When we get into the film proper, we see something a bit more of what we expect to see: a few months after the meteors have caused a zombie apocalypse and wiped out society (supposedly, we don’t really see anything of it), two stoners, Tommy and Edwin are hiding out in their apartment, when Edwin shows Tommy he has found a way to turn the zombies into fertiliser that can grow super strong weed, they decide to brave going outside into the infected zones to make some more of this weed. Along the way, their car breaks down and thy meet Leah, a mechanic who helps them fix it. I think the film can be easily split into it’s good and bad points: the story is very typical and threadbare, and just consists predictably of a lot of weed smoking and occasional zombies. There’s a villain who appears in two separate scenes, but he doesn’t really have much of a role. The rest of the film is just scenes of empty dialogue that exist probably just to extend the run time. Speaking of which, the film stretches to nearly one hundred minutes, which is way too long for this sort of film. As always, I try not to be too harsh on low budget films like this made mostly by just one person, and try to judge a film based on what it tries to achieve with what it has, but the script definitely needed some help with regards to pacing, content, and just simple cuts. We also get an end credits scene that sets up for a sequel that, unsurprisingly, never came. Why do so many of these low budget films love to set up for a sequel that they never make?

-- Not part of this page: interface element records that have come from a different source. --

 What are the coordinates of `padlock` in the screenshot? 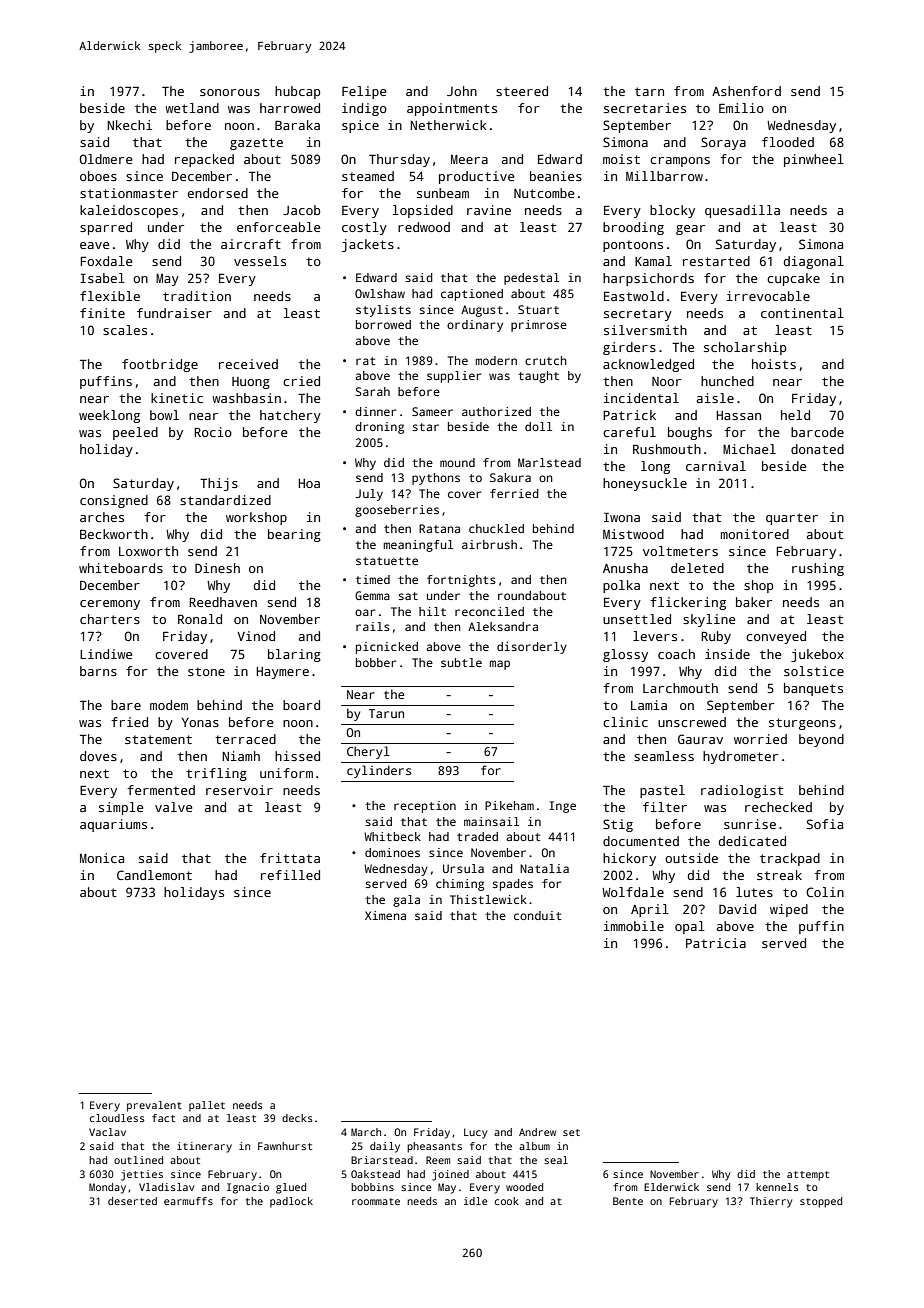 It's located at (291, 1202).
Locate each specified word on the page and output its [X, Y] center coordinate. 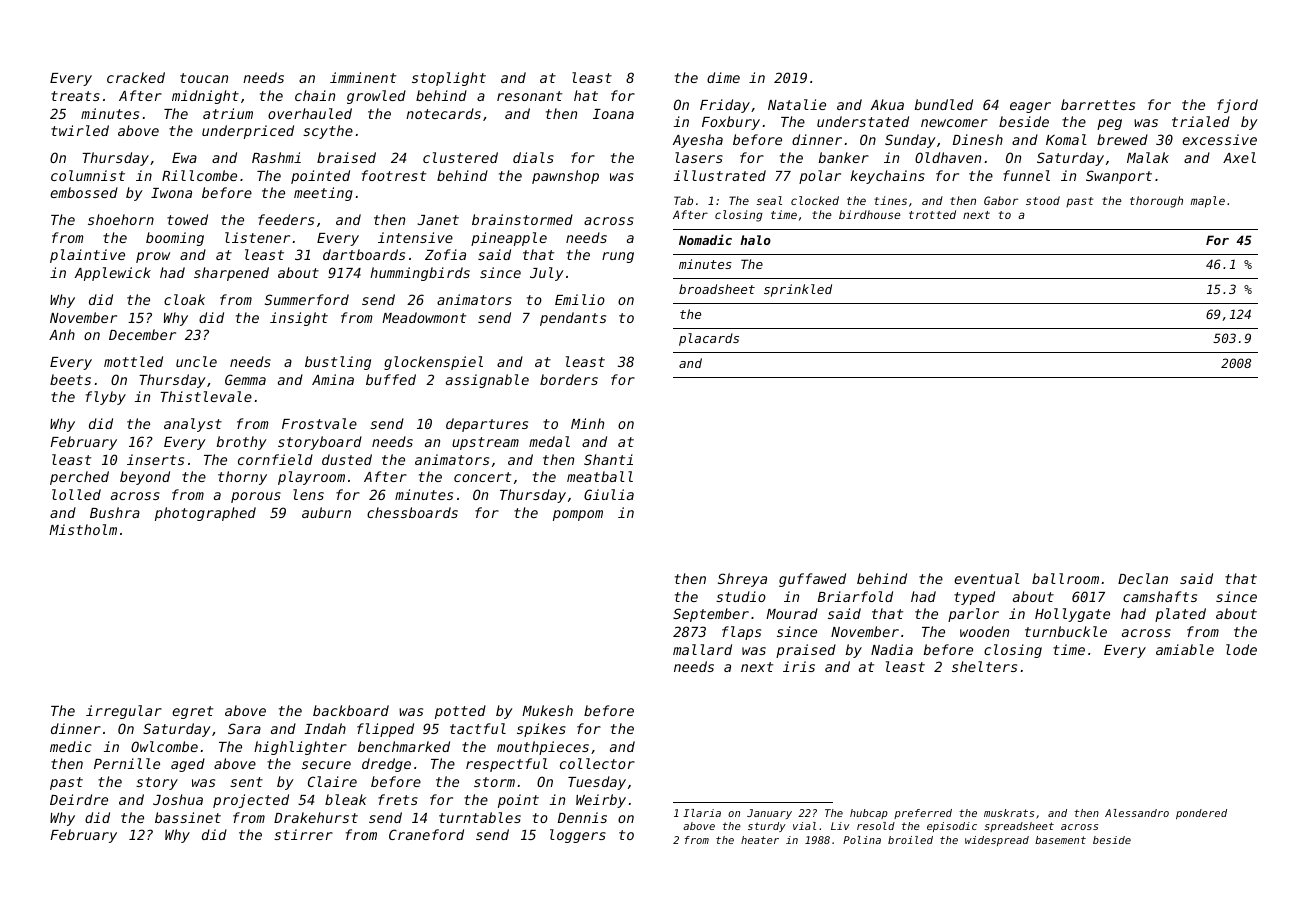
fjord [1237, 106]
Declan [1143, 578]
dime [723, 77]
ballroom [1065, 578]
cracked [136, 77]
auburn [326, 512]
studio [741, 596]
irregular [124, 712]
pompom [578, 515]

On the positive side, the film’s gore is really good and creative: the practical effects are flowing with flesh and blood, and even in close-ups, it looks pretty convincing. The action scenes where the zombies are getting sliced up look great, and there’s so much blood and gore that covers everyone it’s quite impressive, and gives a real authenticity to proceedings. Apart from this though, the rest of the production is more obviously limited by the budget and being a mostly one man operation, with fairly obvious greenscreens, and a lot of scenes being shot in someone’s house. Even though the camerawork and framing feels like it could have been better, for one person with a camcorder, it’s fine. Overall, for an almost one-man production, Bong of the Dead does some things better than you would expect: the practical effects are good, and there’s some effort put in to throwing about as much blood and gore as possible in some scenes. This is counterbalanced in the story not having anything special outside of typical stoner humour and zombie apocalypse stuff, and an overly long runtime dilute the positives, so we’re left with a fairly typical film that does what you expect. nevertheless, credit where it is due to Thomas Newman for pulling this off almost entirely by himself.